Le train zéro


Une gare perdue au fin fond de la Russie, dans la boue, le froid, les relents de chou et de vodka. Et toutes les nuits, un train qui passe… Nul ne sait d’où il vient, où il va, ni ce qu’il transporte. Dans ce no man’s land isolé du reste du monde vivent des gens qui aiment, espèrent, tuent et meurent, empoisonnés par l’attente d’une réponse qui ne vient jamais, par un mystère qu’il leur est interdit de chercher à connaître sous peine de mort. 
 (Résumé Éditeur)

Paru pour la première fois sous le titre Don Domino (le surnom donné au personnage principal pour sa maitrise du jeu du même nom), Le train zéro est le premier roman de Iouri Bouïda a paraitre en poche dans notre beau pays. Né dans la région de Kalingrad en 1954, Iouri Bouida est un des plus grands auteurs russe contemporain ce qui lui vaut l'honneur d'être publié en grand format dans la prestigieuse collection étrangère "Du monde entier"de chez Gallimard. Ses précédents livres  en français : La fiancée prussienne et autres nouvelles (2005), Yermo (2002) sont disponibles dans cette même collection.  Il existe aussi un recueil de nouvelles : Epitre à ma main  gauche (2010) publié chez la librairie Interférences.
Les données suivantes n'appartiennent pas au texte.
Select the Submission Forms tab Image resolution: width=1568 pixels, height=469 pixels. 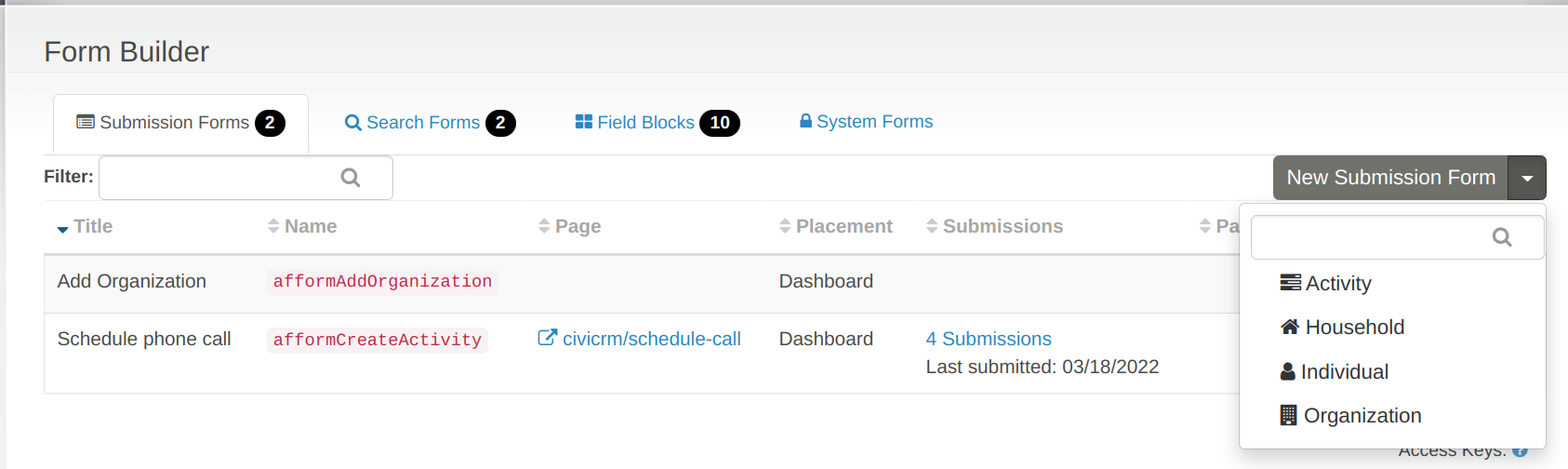pos(174,123)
"La Patrie, c'était les autres. C'était pour ça qu'elle était terrible, incompréhensible, et sacrée."
(page 20-21)

Cette gare numéro neuf qui n'a d'existence que pour le passage hebdomadaire de ce mystérieux train zéro. C'est en réalité un purgatoire pour ses habitants. Ils stagnent et mènent une vie sans autre but que celui du salut journalier et obligatoire au train. Ivan Ardabiev, le narrateur, est un orphelin, fils unique d'opposants au régime, que la mère patrie a élevé après que ses parents soient morts. C'est un personnage qui accorde une obéissance aveugle mêlée d'une soumission désabusée à une patrie qui lui a donné un travail et un but dans la vie S'il n'y avait pas son amour pour la belle Fira, la femme juive du chef de gare et ses visites chez les prostituées du rail (pour évacuer sa frustration de ne pas avoir celle qu'il aime...), on pourrait le croire sans émotions.
Les questions que tous les habitants de la station neuf se posent se heurte au représentant du pouvoir en place, le Colonel roux et à sa gâchette facile. Où va le train zéro ? Que transporte-t-il ? Des humains comme le prétende certain ? Ma vérité vaut elle la peine de risquer sa vie ? Le frère de lait (et de bien d'autres choses) d'Ivan connait les réponses car il a suivit le train, mais la révélation du mystère l'a rendu fou.

<< ... Ton serment n'est pas valable Don. Tu as juré sur ta mère, mais tu n'as pas de mère, Don. A part la Patrie. 
_ La Patrie... >>
Don hocha la tête.
<<  La garce. >>
(page 66-67)

Le train zéro est un récit allégorique sur la vie en Russie sous l'ère stalinienne. Ce qui frappe dans ce court roman c'est la tristesse dans laquelle baigne les personnages et l'impression de huit-clos dans lequel ils vivent. Le quotidien est sans espoir et les rapports entre les humains ne sont qu'apparence et paranoïa. La peur de la délation pour un crime commis ou imaginaire empêchant les uns et les autres de vraiment se connaitre ou de s'aimer.  Point de salut ou de passe droit pour Ivan et ses collègues, la vie à la station neuf n'épargnera personne. Dans ce petit monde russe, on dénonce pour ne pas être dénoncé, l'amour est luxe hors de portée et la mort une libération attendue. Que l'histoire soit racontée au passé, par un vieil Ivan nostalgique regardant les derniers habitants quitter la station neuf, rajoute à l’appréhension d'une violence imminente que l'on ressent durant la lecture.
Le livre de Iouri Bouida est à ranger dans la même section que le Sniper de Pavel Hak, la rangée des livres qui n'aiment pas être simple, qui se moque de son lecteur en ne le caressant pas dans le sens de sa lecture. 
Pourtant, bien que plus léger que Sniper sur les descriptions de sa violence, le train Zéro est loin d'être une promenade de santé, il traine plutôt la sienne derrière les oripeaux de la misère humaine, moins graphique, mais tellement plus proche de nous.

Le train ro, Iouri Bouïda, Traduit du Russe par Sophie Benech, Collection L'imaginaire Gallimard, Gallimard (01/2012), Edition originale (1997),  128 pages.